Students at the Malawi Polytechnic say that the institution will need to restore its image which has been shattered locally and globally by the woes that have haunted the university.
For a week now, lecturers at the University of Malawi’s constituent college in Blantyre have been staging a sit-in calling on their employers to up their perks by 30%, something which has been turned down by the University Council.
The council says it has no enough funds to meet the lecturers’ demands and that if accepted the increment would see core operations at the university fail to take place.
These developments have yet again seen students at the university not having classes, something which has reminded them of the months they spent at home last year after a disagreement over loans had led to massive protests in the streets of Blantyre.
Malawi Polytechnic students have refuted reports that the students intend to stage a demonstration against a strike that their lecturers are having in pursuit of a pay hike.
The social media has been awash with reports that the students have organized a vigil to protest against the development.
But speaking in an interview with Malawi24 on Monday Polytechnic Students Union (PSU) President, Frank Msiska denied the reports saying that the students have agreed a way forward on the matter.
Msiska told this reporter that at the moment, the student’s body has not made a decision on the issue.

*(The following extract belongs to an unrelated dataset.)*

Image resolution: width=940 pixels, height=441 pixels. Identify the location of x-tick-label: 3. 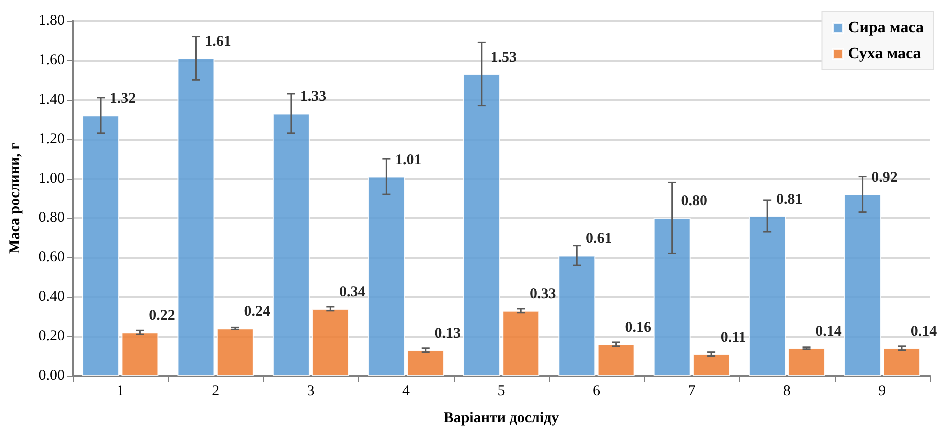
(311, 392).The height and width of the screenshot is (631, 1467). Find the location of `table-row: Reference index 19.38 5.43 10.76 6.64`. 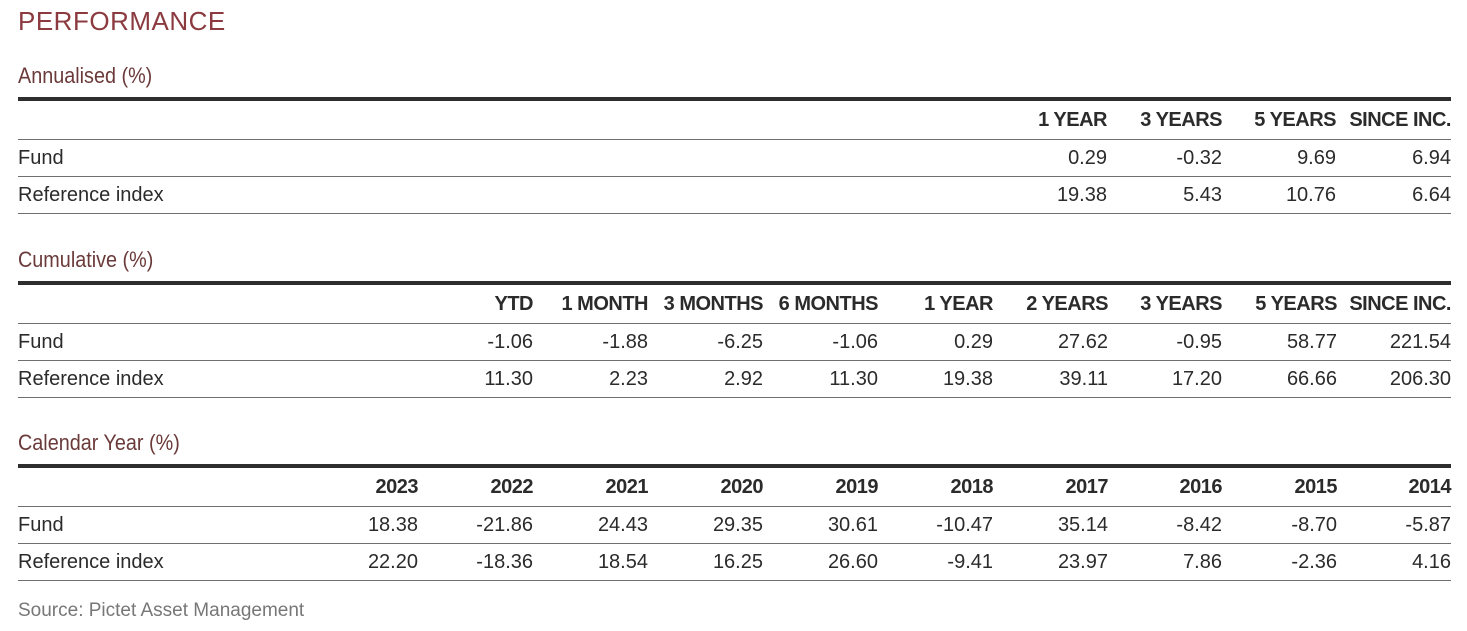

table-row: Reference index 19.38 5.43 10.76 6.64 is located at coordinates (734, 195).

He however said that the developments at the school have been disturbing the students academically as well as economically.

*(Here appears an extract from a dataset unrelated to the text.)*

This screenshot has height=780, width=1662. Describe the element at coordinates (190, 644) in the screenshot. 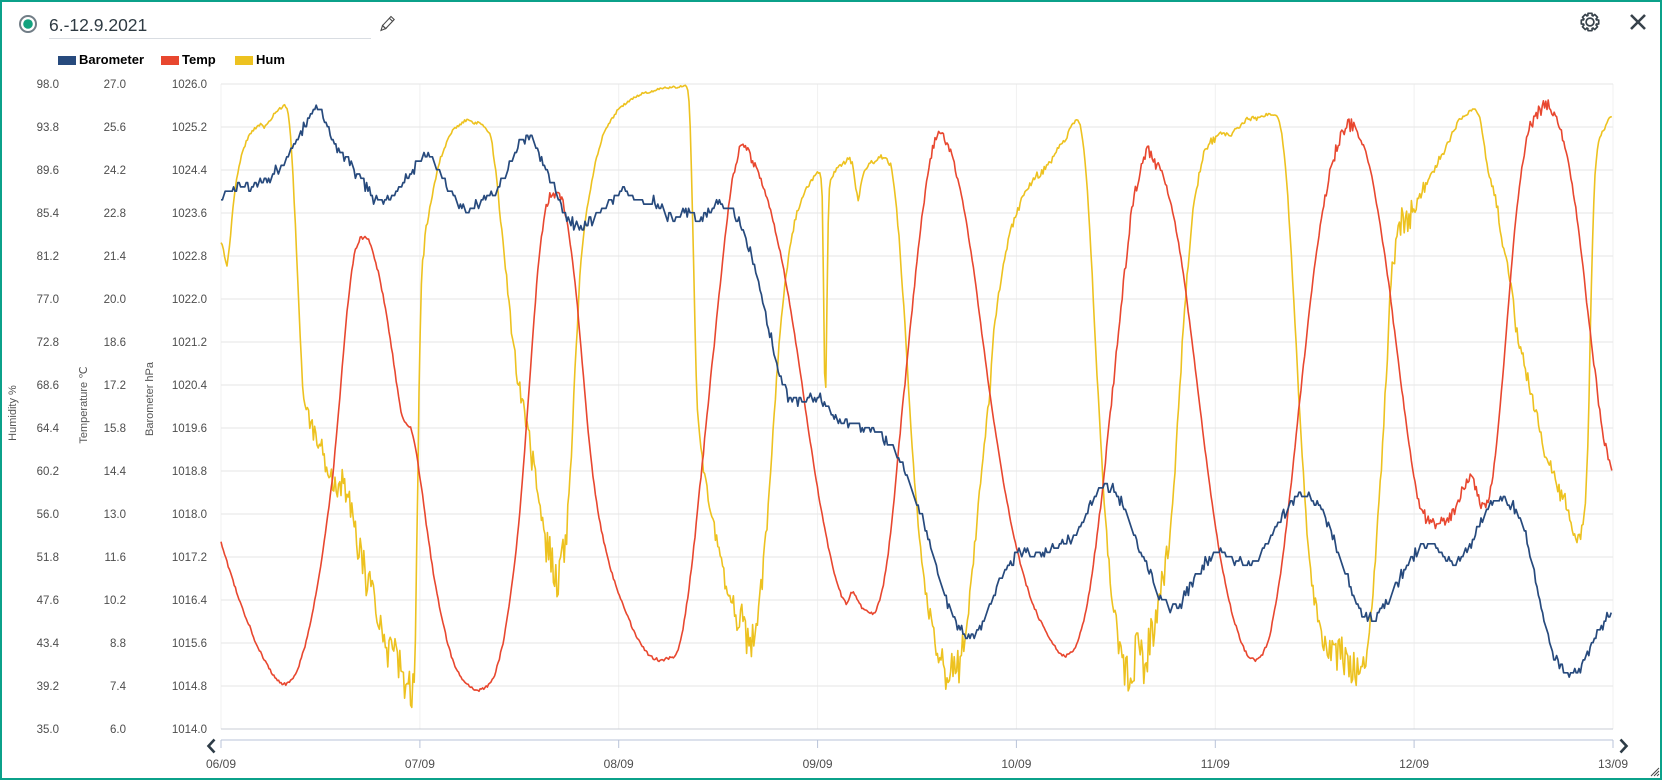

I see `svg-text: 1015.6` at that location. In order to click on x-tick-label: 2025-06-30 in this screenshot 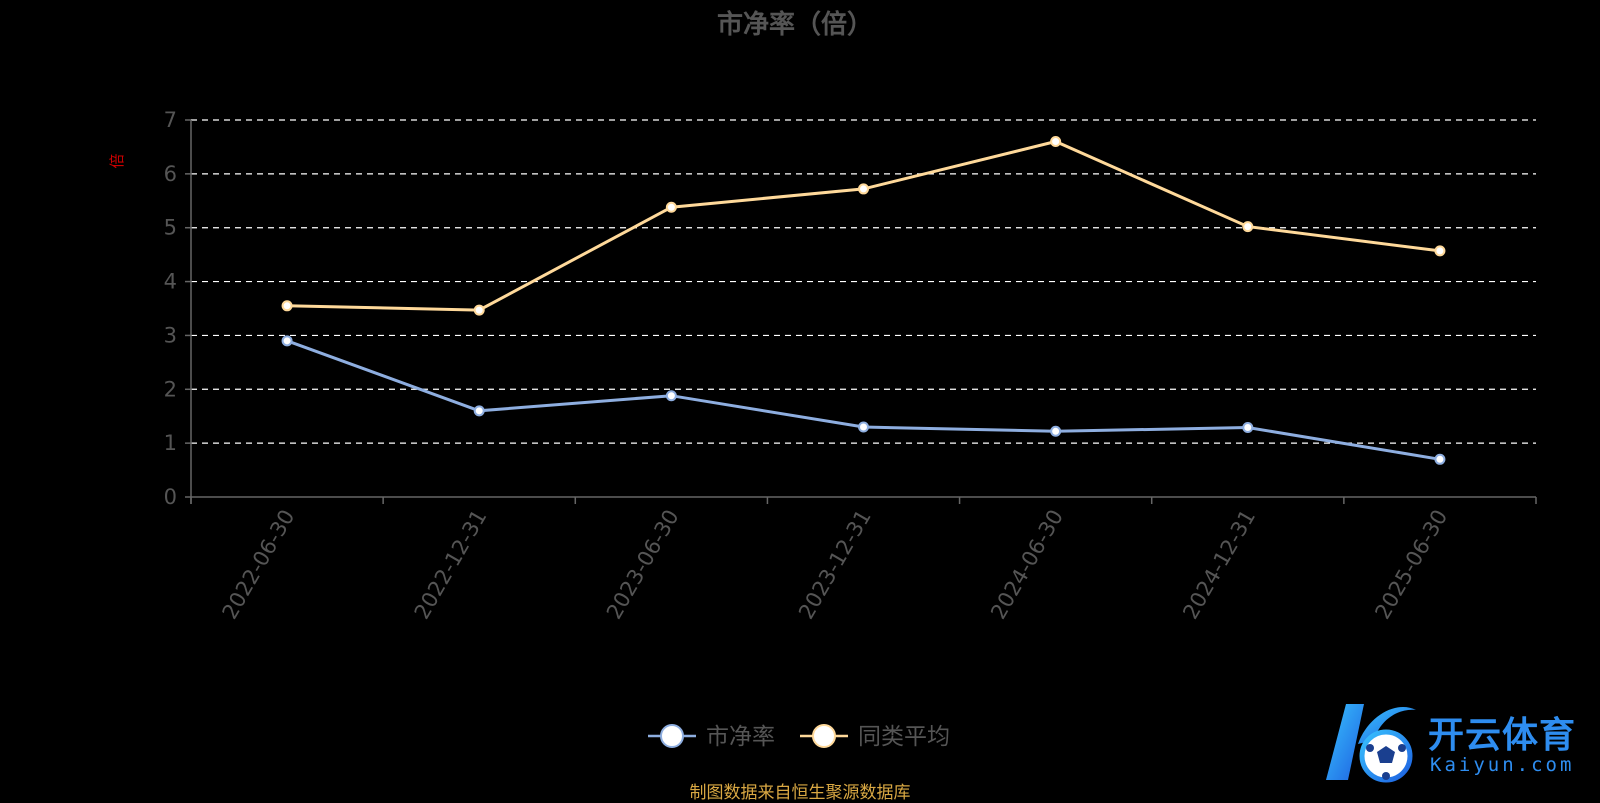, I will do `click(1411, 565)`.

”We are spending a lot and the academic calendar so too the image of Poly. The public has a bad perception of the university now. You see, we are also concerned about the economy because we are delaying the industry since most of these students are very important in human resource management when they graduate, but they are being delayed,” he said.

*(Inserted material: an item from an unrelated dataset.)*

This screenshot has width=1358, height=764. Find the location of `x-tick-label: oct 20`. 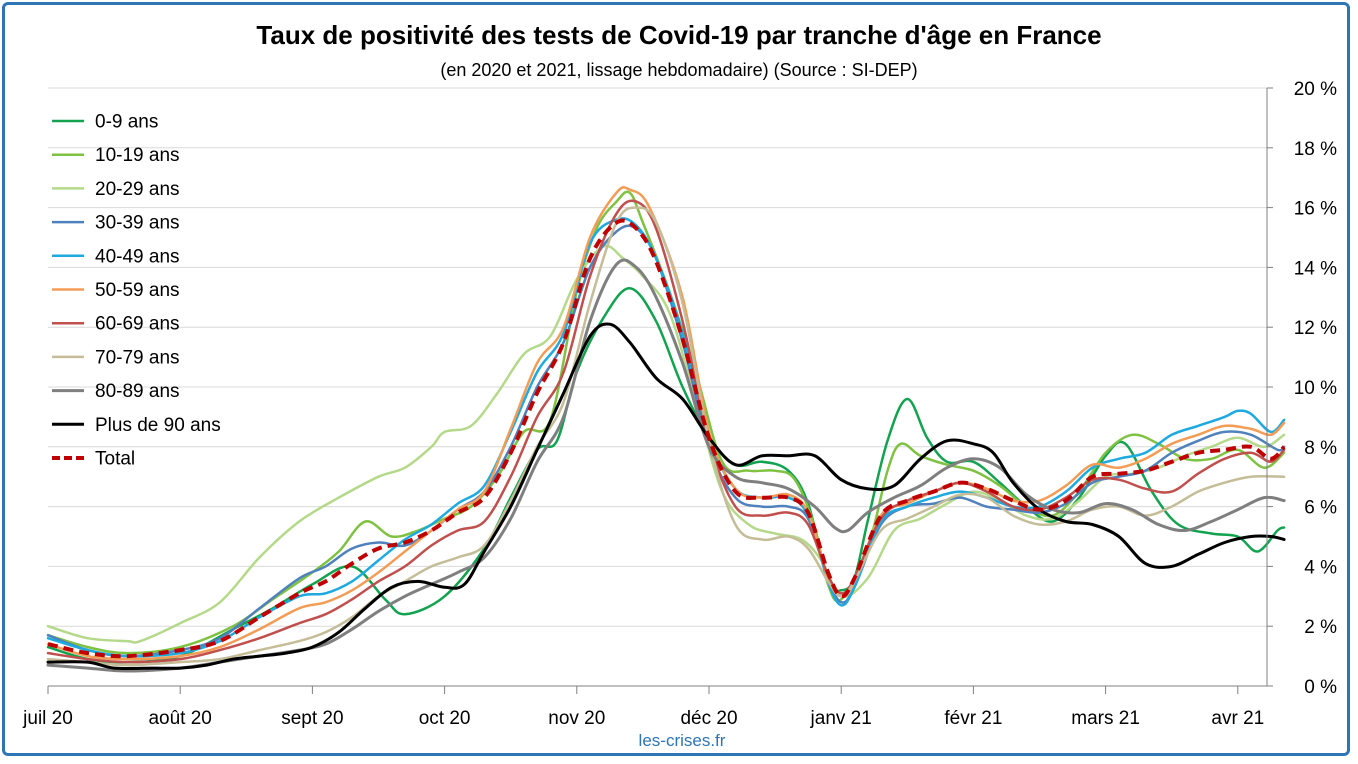

x-tick-label: oct 20 is located at coordinates (445, 718).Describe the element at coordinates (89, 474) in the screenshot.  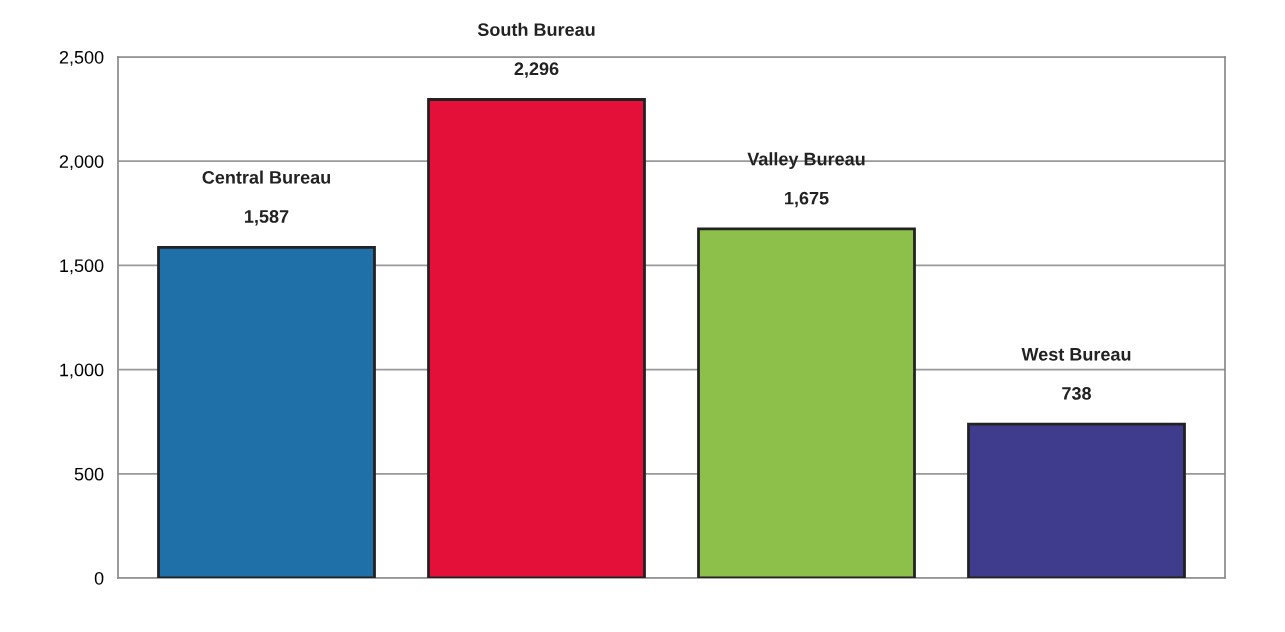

Msiska added that the delays are also a bad omen for students who are completing their secondary schools because they will be idling at home for more than a year.
Meanwhile the students say they intend to meet and discuss what they would do but demonstration are seemingly not an option.
In August last year, the institution was shut down after a disagreement between the students and school authorities on loan payment led to student riots, something which may be a matter of concern to do again for the students.
The students were then called back to the institution a month later after the matter was resolved.